Stored items –
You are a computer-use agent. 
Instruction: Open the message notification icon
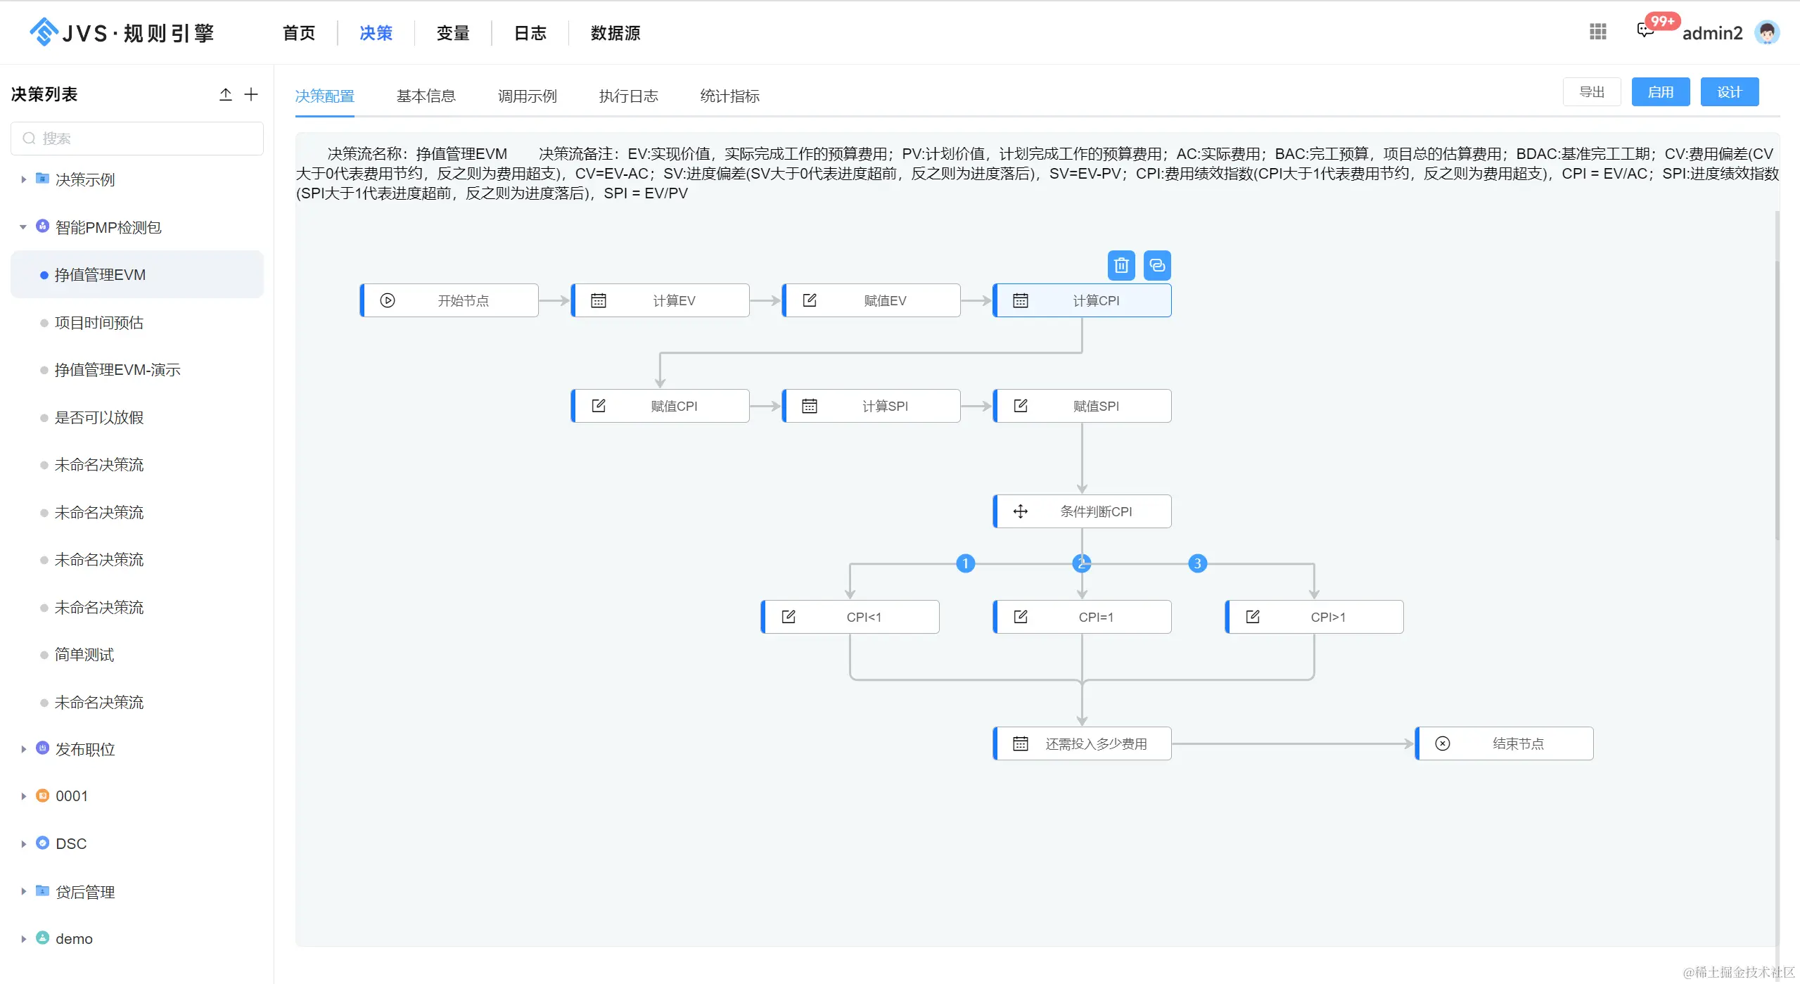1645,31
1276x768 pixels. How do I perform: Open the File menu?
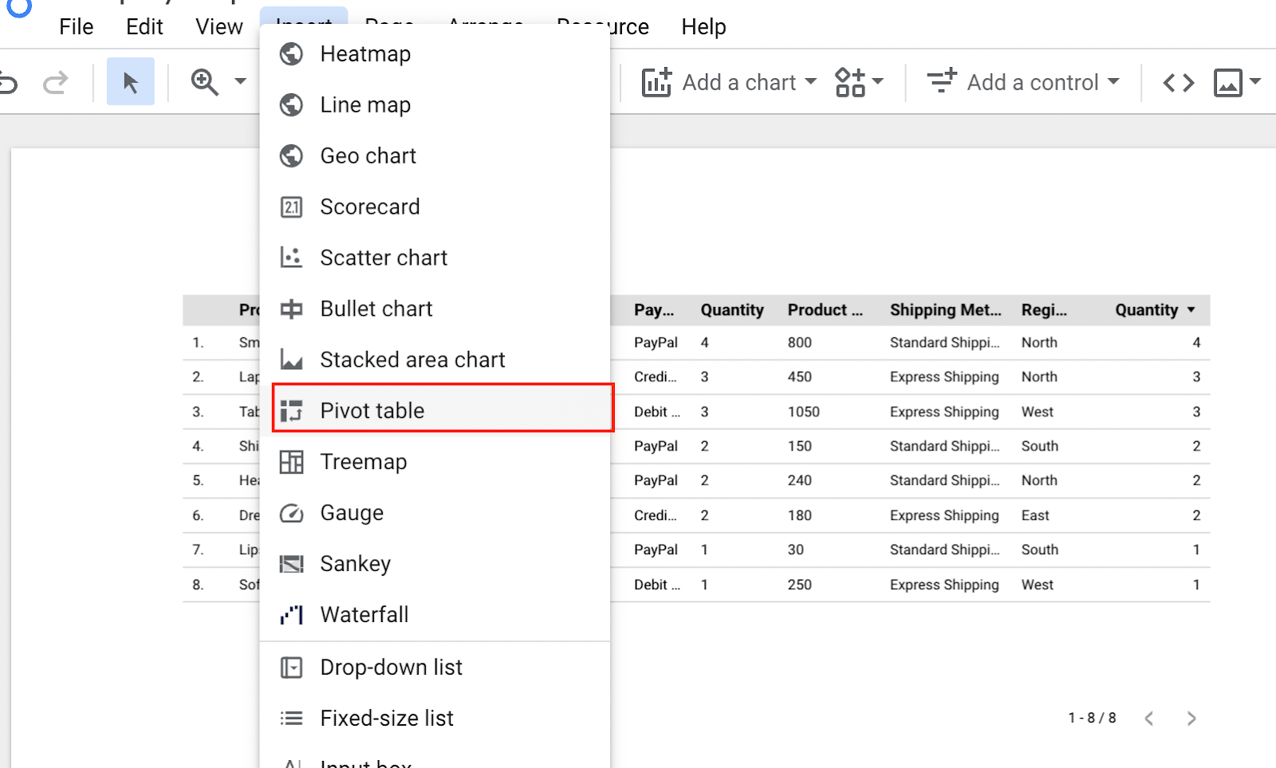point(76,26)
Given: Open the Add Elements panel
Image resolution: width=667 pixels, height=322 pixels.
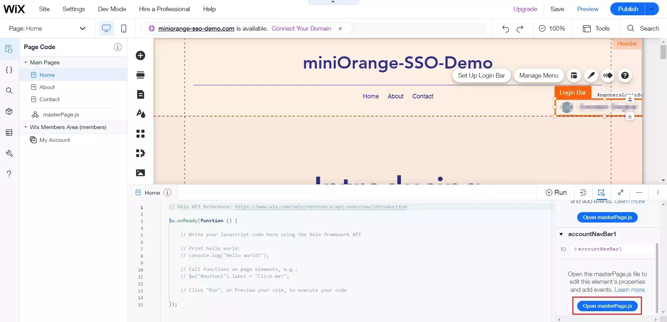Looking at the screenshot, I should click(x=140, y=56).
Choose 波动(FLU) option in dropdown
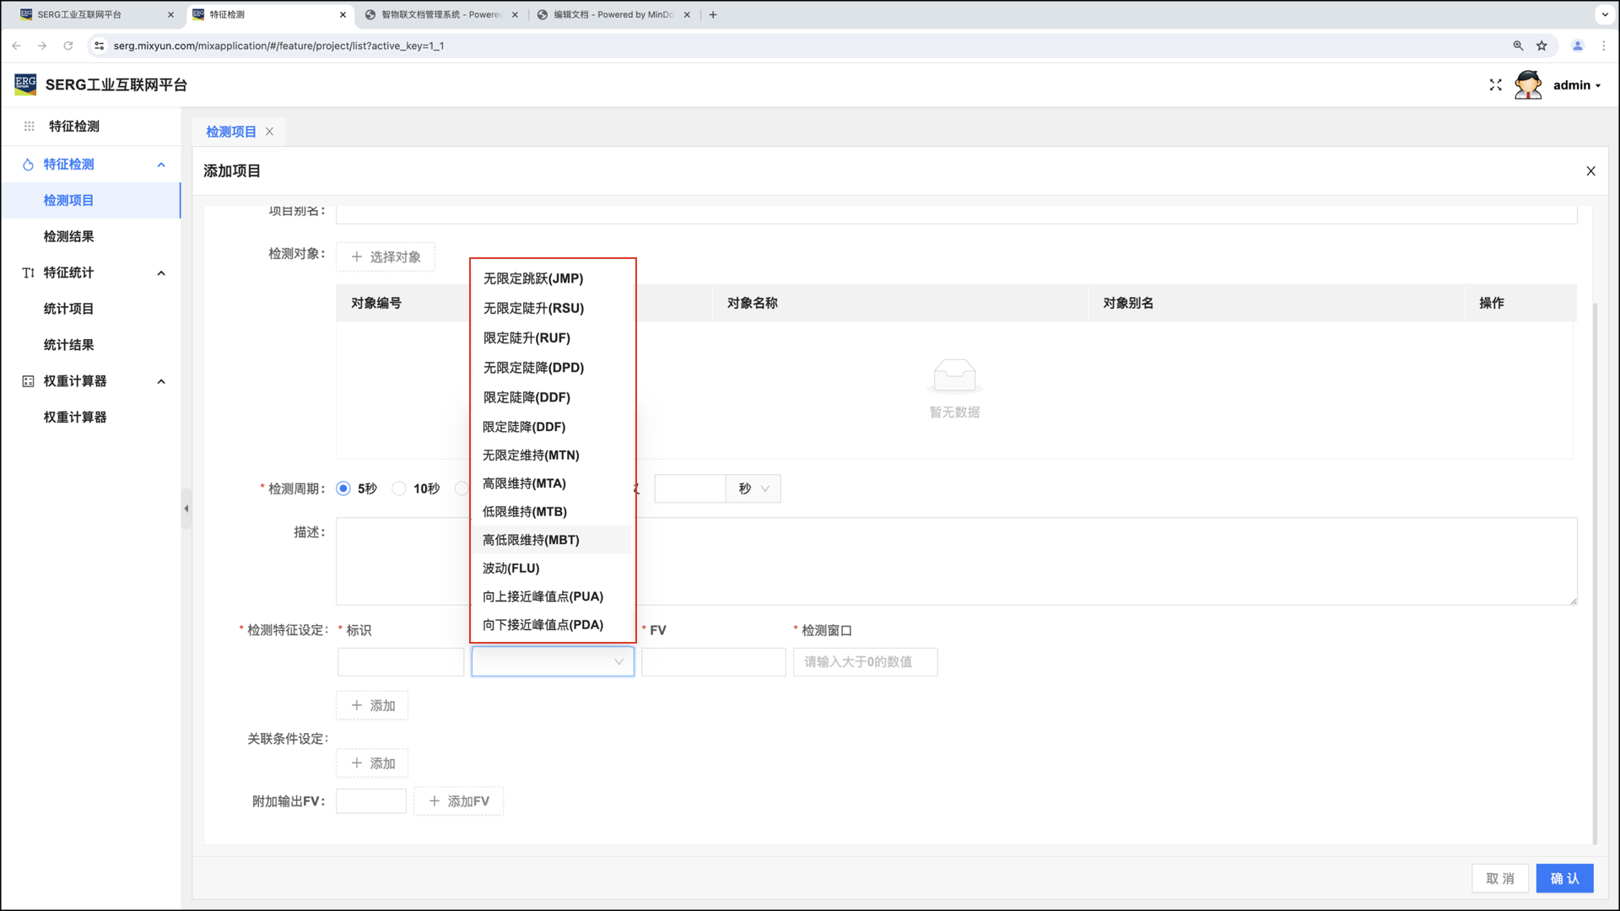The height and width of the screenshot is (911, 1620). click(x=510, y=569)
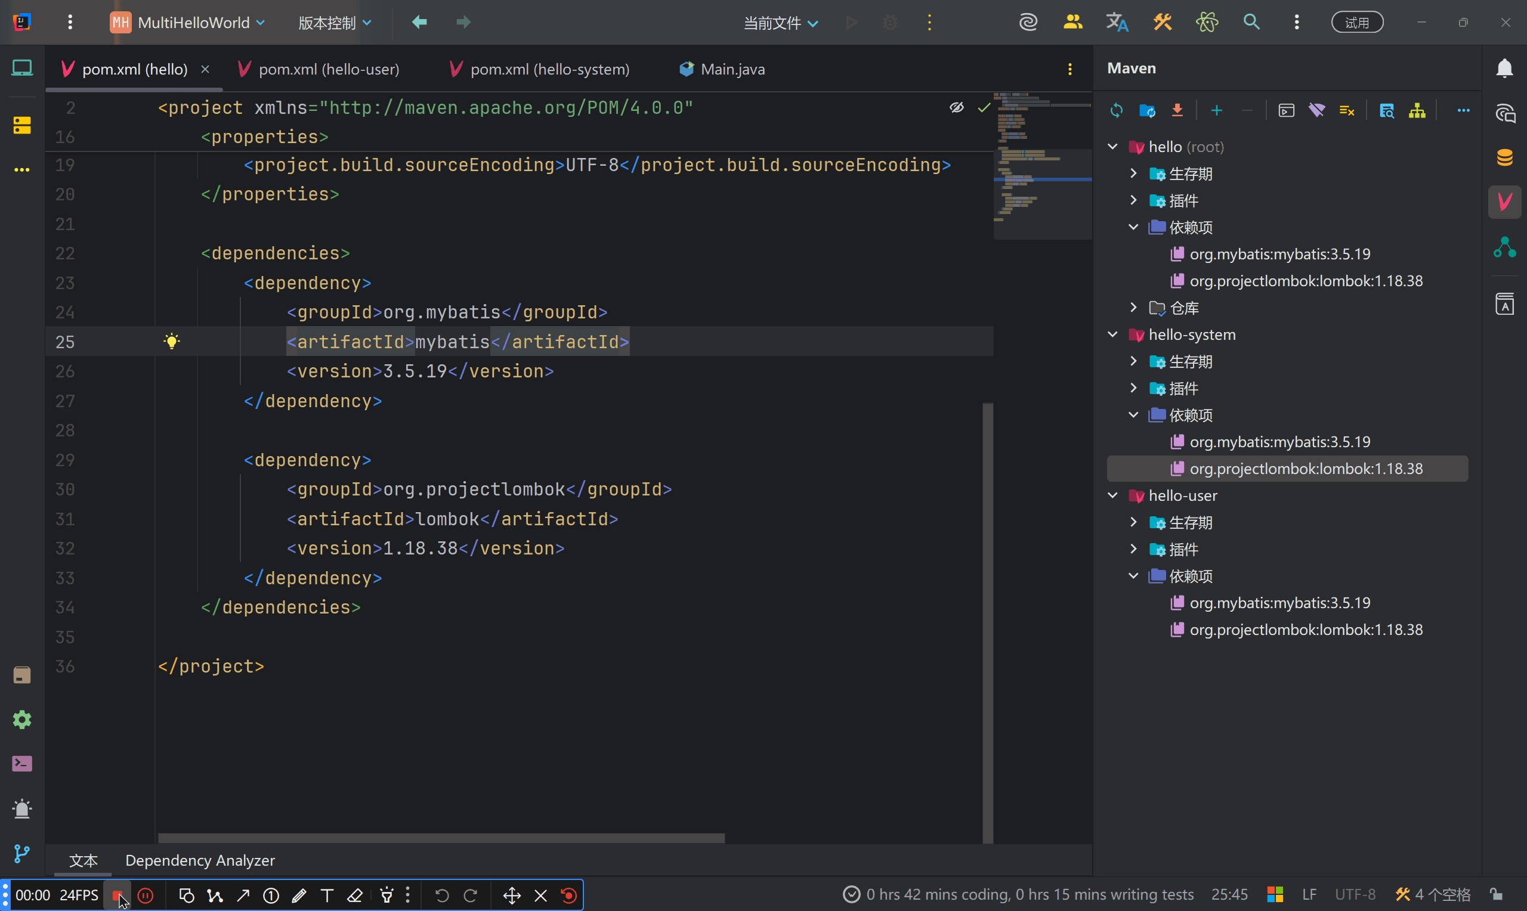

Work request –
Nothing but the lines from the line holding "Image resolution: width=667" through the last line of the entries above is to be reproduced, exactly and without pictures.

Task result –
Image resolution: width=667 pixels, height=322 pixels.
Looking at the screenshot, I should click(x=140, y=56).
Choose 波动(FLU) option in dropdown
The height and width of the screenshot is (911, 1620). click(x=510, y=569)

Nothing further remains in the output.